Dynamic changes in epigenetic information underlie the transition of gametic chromatin to embryonic chromatin. These changes are thought to be required to initiate embryonic gene transcription and acquisition of pluripotency. Abnormalities in these transitions likely result in embryonic arrest at early preimplantation stages. Early embryonic mortality is a major cause of infertility in dairy cattle and humans. We and others established that histone methylation changes during preimplantation development is an active and enzymatically based process.
Specific Aim 1 will determine the locus-specific dynamics of histone methylation marks during preimplantation bovine development and their association with changes in gene expression. Using a rigorous experimental design, ChIP-seq and RNA-seq datasets across preimplantation bovine development will be generated to answer the following questions: 1) what is the role of repressive histone mark removal on EGA, 2) is deposition of activating histone marks related to EGA, 3) which genomic features escape histone modification remodeling, 4) what is the role of modified sperm histones for embryonic gene regulation, 5) how long does the asymmetric chromatin state persist and how does it affect embryonic gene expression, and 6) what is the epigenetic landscape of the totipotent state and how does it change with early lineage differentiation. Although it is generally accepted that the dramatic remodeling of gametic chromatin, driven by maternal factors, is required to initiate embryonic gene expression, the relationship between transcription and chromatin remodeling is poorly understood.

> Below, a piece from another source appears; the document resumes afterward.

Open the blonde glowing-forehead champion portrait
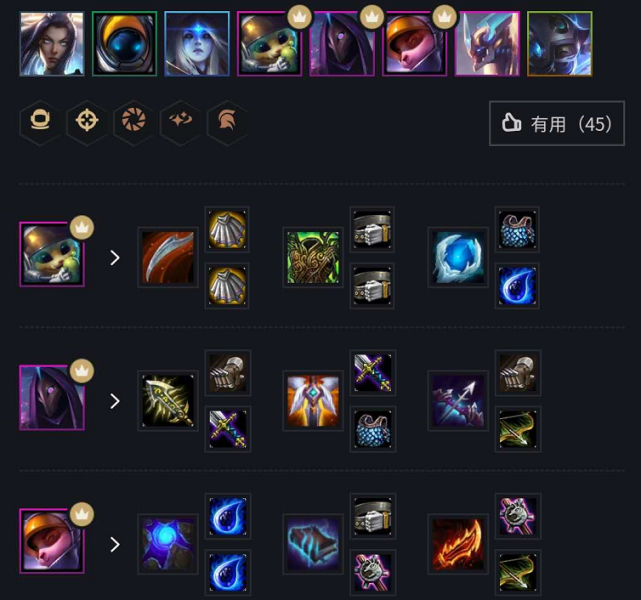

Specific Aim 2 will determine the relationship between embryonic gene expression and chromatin remodeling during bovine preimplantation development. The nature of transcripts produced by early embryos will be determined using full-length single-molecule RNA-sequencing and global chromatin accessibility landscapes interrogated using ATAC-seq. A rigorous experimental design using transcriptional inhibition and bioinformatics analysis will determine the characteristics of transcripts produced during embryo development and the relationship between transcription and chromatin remodeling. Together, these experiments will expand our understanding of basic mechanisms underlying embryonic development. This information will aid in developing diagnostic tools and interventions to treat infertility disorders. Moreover, understanding the transition from differentiated gametes to pluripotent blastomeres will shed light on mechanisms of chromatin remodeling of differentiated cells to pluripotency, which is relevant to cloning, stem cells, and cancer biology. Therefore, the aims of this project will contribute to improve our understanding of human development and health.
A greater understanding of biological mechanisms regulating epigenetic transformation during early embryonic development is critical to address problems of embryonic lethality observed in human infertility. Results from the proposed experiments will favorably impact the diagnosis and treatment of human fertility disorders, while simultaneously bettering foundational knowledge that can be applied to nuclear reprogramming methodologies necessary to generate pluripotent stem cells.